A replication crisis in methodological statistical research?
Anne-Laure Boulesteix1, Stefan Buchka1, Alethea Charlton1, Sabine Hoffmann1, Heidi Seibold2, Rory Wilson2
1LMU Munich, Germany; 2Helmholtz Zentrum Munich, Germany
Statisticians are often keen to analyze the statistical aspects of the so-called “replication crisis”. They condemn fishing expeditions and publication bias across empirical scientific fields applying statistical methods. But what about good practice issues in their own – methodological – research, i.e. research considering statistical methods as research objects? When developing and evaluating new statistical methods and data analysis tools, do statisticians adhere to the good practice principles they promote in fields which apply statistics? I argue that statisticians should make substantial efforts to address what may be called the replication crisis in the context of methodological research in statistics and data science. In the first part of my talk, I will discuss topics such as publication bias, the design and necessity of neutral comparison studies and the importance of appropriate reporting and research synthesis in the context of methodological research.
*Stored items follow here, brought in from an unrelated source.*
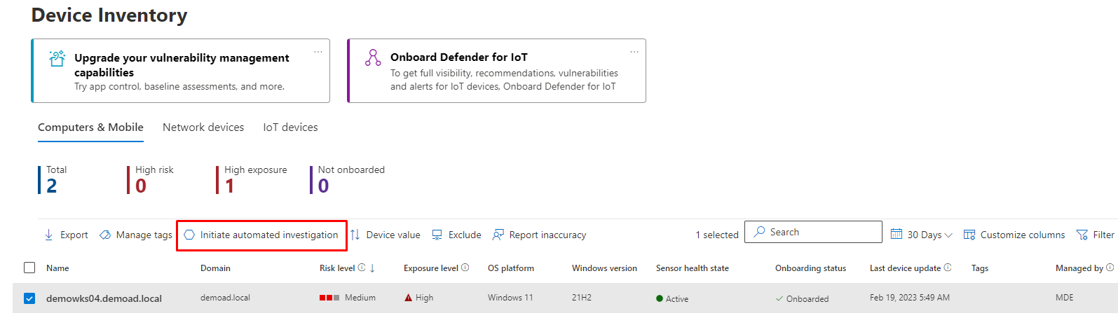Screen dimensions: 1118x318
Task: Uncheck the demowks04.demoad.local row checkbox
Action: tap(29, 298)
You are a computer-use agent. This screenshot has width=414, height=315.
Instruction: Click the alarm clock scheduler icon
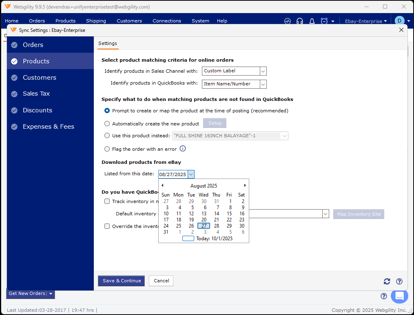pyautogui.click(x=324, y=21)
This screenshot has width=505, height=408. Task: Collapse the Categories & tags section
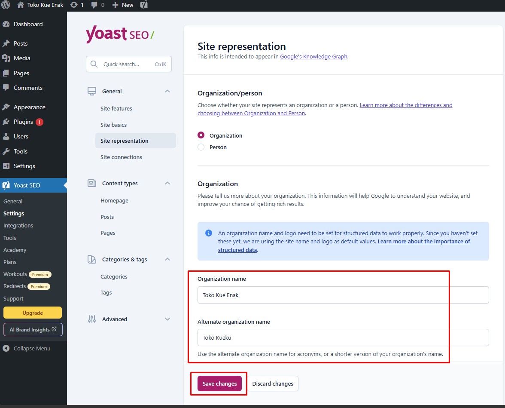tap(167, 259)
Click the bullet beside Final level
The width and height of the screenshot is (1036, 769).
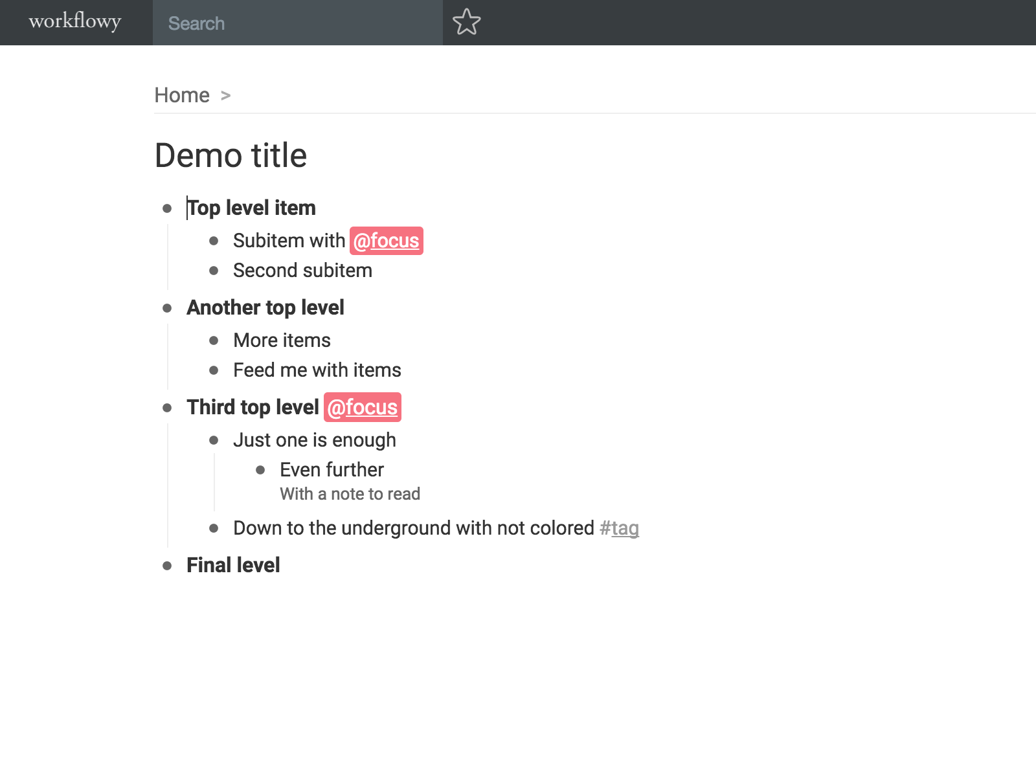tap(167, 566)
In the second part of my talk I will empirically illustrate a specific problem which affects research articles presenting new data analysis methods. Most of these articles claim that “the new method performs better than existing methods”, but the veracity of such statements is questionable. An optimistic bias may arise during the evaluation of novel data analysis methods resulting from, for example, selection of datasets or competing methods; better ability to fix bugs in a preferred method; and selective reporting of method variants. This bias is quantitatively investigated using a topical example from epigenetic analysis: normalization methods for data generated by the Illumina HumanMethylation450K BeadChip microarray.
Reproducible bioinformatics workflows: A case study with software containers and interactive notebooks
Anja Eggert, Pal O Westermark
Leibniz Institute for Farm Animal Biology, Deutschland
We foster transparent and reproducible workflows in bioinformatics, which is challenging given their complexity. We developed a new statistical method in the field of circadian rhythmicity, which allows to rigorously determine whether measured quantities such as gene expressions are not rhythmic. Knowledge of no or at most weak rhythmicity may significantly simplify studies, aid detection of abolished rhythmicity, and facilitate selection of non-rhythmic reference genes or compounds, among other applications. We present our solution to this problem in the form of a precisely formulated mathematical statistic accompanied by a software called SON (Statistics Of Non-rhythmicity). The statistical method itself is implemented in the R package “HarmonicRegression”, available on the CRAN repository. However, the bioinformatics workflow is much larger than the statistical test. For instance, to ensure the applicability and validity of the statistical method, we simulated data sets of 20,000 gene expressions over two days, with a large range of parameter combinations (e.g. sampling interval, fraction of rhythmicity, amount of outliers, detection limit of rhythmicity, etc.). Here we describe and demonstrate the use of a Jupyter notebook to document, specify, and distribute our new statistical method and its application to both simulated and experimental data sets. Jupyter notebooks combine text documentation with dynamically editable and executable code and are an implementation of the concept of literate programming. Thus, parameters and code can be modified, allowing both verification of results, as well as instant experimentation by peer reviewers and other users of the science community. Our notebook runs inside a Docker software container, which mirrors the original software environment. This approach avoids the need to install any software and ensures complete long-term reproducibility of the workflow. This bioinformatics workflow allows full reproducibility of our computational work.